Vous relevez là un élément qui fait ma joie dans ce roman ! L’argent y tient une grande place. Il y joue un rôle décisif. L’argent comme monnaie et comme grappe de moyens quasi magiques vis-à-vis de l’autre. J’écrivais le roman pendant qu’on agitait dans tous les pays d’Afrique de l’Ouest et du Centre la question d’une nouvelle monnaie africaine, etc. A un moment donné, on pouvait croire que la monnaie qui a cours en ce moment dans nos pays changerait de nom quelques mois plus tard. Écrire un roman qui fonctionne avec un nom de monnaie caduc avant même sa parution ? Par ailleurs, je cherchais un moyen d’exprimer un hommage à un Africain exceptionnel : le Camerounais Joseph Tchundjang Pouemi. J’aime beaucoup la mémoire de cet économiste brillant qui a publié un seul ouvrage tout à fait magistral sur l’économie politique contemporaine. De la pensée éthique. Brillante. Libre. Né en 1937, il est mort tragiquement en 1984. La seule photo de lui qui circule sur le Net est un regard qui vous déplore en silence. Son ouvrage Monnaie, servitude et liberté est auto-édité. Une vie sacrifiée. Le bien est courageux ou n’est pas, c’est comme ça. Et hommage doit lui être rendu. C’est quand on ne le fait pas que le sacrifice de l’homme de bien a été vain. Pas sur le moment. Je traite de l’usage de l’argent entre les hommes dans ce roman ; c’était l’occasion plus que jamais de dire ce qui est une évidence pour moi : la monnaie africaine à venir ne peut que s’appeler « pouemi ». Point.
Théo Ananissoh, Perdre le corps, Gallimard, 280 pages, 14 janvier 2021, 20 Euros.
Bio Express
Ecrivain germano-togolais, Théo Ananissoh est en 1962 en Centrafrique, avant de suivre ses parents, qui reviennent au Togo pour fuir le régime de Bokassa.
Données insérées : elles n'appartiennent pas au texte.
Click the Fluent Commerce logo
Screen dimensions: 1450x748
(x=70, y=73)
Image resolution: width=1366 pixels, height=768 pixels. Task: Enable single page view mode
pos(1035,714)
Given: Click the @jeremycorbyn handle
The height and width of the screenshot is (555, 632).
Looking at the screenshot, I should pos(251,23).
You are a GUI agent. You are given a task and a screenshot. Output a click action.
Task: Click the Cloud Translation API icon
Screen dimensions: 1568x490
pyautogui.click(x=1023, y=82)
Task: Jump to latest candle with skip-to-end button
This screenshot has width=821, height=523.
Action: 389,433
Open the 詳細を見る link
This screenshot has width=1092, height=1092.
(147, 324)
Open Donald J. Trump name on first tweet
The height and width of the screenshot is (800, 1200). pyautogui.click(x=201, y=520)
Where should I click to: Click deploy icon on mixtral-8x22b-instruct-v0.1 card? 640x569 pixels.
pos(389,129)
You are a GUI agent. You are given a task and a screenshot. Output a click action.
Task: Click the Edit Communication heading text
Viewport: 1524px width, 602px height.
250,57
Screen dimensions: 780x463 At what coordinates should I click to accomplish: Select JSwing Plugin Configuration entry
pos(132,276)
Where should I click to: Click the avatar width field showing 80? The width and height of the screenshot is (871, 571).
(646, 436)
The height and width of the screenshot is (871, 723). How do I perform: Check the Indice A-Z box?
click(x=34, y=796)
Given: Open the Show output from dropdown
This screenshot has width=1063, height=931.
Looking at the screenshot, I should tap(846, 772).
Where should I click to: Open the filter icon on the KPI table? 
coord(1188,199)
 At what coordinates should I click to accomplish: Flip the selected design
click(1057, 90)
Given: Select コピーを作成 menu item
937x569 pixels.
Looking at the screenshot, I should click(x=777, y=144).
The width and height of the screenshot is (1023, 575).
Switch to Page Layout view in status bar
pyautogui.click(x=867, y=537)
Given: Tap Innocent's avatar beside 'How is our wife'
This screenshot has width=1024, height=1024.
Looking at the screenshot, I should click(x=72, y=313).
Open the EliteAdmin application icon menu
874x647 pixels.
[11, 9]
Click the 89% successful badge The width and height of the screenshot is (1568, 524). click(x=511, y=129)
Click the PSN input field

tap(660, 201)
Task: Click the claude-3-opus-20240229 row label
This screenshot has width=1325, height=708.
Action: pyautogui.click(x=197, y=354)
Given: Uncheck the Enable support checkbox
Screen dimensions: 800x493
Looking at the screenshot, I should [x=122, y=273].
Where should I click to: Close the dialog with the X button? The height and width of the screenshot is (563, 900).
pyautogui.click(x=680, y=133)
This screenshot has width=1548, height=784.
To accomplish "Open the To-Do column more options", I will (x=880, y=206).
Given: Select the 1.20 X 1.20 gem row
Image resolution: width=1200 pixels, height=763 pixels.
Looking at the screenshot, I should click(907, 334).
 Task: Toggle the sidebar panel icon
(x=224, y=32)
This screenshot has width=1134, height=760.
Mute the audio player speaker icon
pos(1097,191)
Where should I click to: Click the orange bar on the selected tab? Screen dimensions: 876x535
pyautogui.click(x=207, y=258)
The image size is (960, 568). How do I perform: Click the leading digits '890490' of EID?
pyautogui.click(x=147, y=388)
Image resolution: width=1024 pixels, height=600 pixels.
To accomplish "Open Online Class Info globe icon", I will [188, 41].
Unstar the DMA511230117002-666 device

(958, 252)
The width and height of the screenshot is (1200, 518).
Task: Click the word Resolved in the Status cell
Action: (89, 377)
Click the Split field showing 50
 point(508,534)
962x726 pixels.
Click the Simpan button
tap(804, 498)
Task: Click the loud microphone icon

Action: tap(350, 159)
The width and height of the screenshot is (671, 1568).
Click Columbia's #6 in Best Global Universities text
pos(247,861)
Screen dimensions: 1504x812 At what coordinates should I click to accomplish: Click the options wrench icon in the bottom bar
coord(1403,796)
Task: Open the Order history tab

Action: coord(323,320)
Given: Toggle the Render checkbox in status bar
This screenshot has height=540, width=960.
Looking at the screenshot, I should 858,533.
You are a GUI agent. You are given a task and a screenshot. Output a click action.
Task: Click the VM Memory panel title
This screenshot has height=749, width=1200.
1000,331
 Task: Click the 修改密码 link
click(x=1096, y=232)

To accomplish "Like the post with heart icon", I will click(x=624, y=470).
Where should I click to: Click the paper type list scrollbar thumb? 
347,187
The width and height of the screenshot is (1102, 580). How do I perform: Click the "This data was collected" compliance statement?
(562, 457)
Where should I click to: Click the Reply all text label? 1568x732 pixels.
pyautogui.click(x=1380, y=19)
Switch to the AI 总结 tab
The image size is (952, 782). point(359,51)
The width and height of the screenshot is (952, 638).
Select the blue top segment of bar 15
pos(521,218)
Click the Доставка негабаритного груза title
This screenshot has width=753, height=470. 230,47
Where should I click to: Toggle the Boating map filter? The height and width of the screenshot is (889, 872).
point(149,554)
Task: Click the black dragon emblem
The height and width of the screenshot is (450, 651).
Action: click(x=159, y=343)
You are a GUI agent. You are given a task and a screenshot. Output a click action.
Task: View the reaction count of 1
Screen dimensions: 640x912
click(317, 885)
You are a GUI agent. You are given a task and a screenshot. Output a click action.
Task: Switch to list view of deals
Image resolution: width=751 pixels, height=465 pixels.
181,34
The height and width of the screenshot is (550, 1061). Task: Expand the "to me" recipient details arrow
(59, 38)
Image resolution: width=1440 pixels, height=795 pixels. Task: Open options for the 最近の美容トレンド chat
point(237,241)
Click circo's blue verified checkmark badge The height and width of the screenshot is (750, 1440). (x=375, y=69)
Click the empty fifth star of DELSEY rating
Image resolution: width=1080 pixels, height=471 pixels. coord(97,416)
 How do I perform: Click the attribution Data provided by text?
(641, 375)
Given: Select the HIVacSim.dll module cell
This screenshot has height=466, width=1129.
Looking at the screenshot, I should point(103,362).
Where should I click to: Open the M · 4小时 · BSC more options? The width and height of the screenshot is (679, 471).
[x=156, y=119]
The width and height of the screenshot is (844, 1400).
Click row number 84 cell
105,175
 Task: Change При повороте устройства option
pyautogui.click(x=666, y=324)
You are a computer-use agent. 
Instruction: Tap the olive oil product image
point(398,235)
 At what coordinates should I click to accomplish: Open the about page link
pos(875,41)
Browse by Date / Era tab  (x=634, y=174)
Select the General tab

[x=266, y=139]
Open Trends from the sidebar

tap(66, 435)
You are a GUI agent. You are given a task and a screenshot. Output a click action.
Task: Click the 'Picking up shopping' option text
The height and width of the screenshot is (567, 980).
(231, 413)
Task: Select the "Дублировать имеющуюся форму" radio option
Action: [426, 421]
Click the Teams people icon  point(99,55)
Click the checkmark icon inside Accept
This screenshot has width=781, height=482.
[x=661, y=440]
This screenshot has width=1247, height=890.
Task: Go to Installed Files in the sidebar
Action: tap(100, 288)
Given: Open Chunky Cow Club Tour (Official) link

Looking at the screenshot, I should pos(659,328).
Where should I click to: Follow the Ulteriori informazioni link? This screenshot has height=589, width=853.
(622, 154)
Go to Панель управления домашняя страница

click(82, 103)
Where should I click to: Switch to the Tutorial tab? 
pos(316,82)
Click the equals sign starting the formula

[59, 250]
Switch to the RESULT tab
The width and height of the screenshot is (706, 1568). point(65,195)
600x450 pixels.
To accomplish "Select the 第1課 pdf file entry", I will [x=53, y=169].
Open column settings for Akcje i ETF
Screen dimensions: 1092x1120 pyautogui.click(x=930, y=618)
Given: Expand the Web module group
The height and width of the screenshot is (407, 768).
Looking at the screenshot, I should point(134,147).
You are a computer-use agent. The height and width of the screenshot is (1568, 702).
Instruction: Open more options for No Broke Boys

Après un doctorat en littérature générale et comparée, et après avoir enseigné le français dans des collèges en France, il voyage en Allemagne, où il vit depuis 1994. Il est auteur de plusieurs romans édités par Gallimard dont Lisahohe, Un Reptile par habitant, Ténèbres à Midi, et Delikatessen. Il a publié également Le Soleil sans se brûler (Editions Elyzad) et l’essai A feu nu (Editions Awoudy), un recueil de chroniques sur le Togo.